BEGIN Dataset content

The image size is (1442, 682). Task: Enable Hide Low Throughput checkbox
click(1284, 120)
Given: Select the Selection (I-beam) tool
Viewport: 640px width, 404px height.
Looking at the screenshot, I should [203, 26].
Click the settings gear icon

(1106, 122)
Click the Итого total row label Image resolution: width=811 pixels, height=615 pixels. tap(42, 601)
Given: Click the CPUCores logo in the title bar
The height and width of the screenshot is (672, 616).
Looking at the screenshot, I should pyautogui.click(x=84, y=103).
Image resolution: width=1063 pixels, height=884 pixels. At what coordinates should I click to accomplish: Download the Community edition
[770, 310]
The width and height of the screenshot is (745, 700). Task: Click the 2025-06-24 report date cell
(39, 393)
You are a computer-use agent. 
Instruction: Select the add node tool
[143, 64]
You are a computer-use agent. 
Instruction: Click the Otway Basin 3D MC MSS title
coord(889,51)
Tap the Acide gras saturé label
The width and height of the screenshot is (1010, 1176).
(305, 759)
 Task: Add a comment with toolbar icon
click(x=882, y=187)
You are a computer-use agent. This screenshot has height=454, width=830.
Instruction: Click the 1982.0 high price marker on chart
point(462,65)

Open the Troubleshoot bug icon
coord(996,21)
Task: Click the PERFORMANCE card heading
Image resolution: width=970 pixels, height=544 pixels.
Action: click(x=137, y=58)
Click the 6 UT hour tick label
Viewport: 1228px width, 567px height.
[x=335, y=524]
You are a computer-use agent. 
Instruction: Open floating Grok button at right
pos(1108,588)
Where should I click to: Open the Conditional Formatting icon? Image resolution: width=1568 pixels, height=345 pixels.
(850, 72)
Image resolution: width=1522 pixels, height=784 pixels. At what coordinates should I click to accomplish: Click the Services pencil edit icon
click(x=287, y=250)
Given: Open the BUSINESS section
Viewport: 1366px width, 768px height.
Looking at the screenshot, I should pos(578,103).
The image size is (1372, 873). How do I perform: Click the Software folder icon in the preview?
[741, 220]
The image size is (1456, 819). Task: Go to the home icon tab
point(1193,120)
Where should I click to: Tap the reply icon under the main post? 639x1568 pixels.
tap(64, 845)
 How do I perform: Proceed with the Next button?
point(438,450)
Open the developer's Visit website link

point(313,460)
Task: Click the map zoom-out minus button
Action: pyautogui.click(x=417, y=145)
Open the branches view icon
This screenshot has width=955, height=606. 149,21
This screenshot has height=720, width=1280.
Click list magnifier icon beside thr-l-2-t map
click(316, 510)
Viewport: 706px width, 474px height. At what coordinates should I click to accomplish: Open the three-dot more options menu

END Dataset content

Please print the records exactly as they appear, from the start through the line with "(1106, 122)", including that line.

> [Output of the task]:
The image size is (1442, 682). Task: Enable Hide Low Throughput checkbox
click(1284, 120)
Given: Select the Selection (I-beam) tool
Viewport: 640px width, 404px height.
Looking at the screenshot, I should [203, 26].
Click the settings gear icon

(1106, 122)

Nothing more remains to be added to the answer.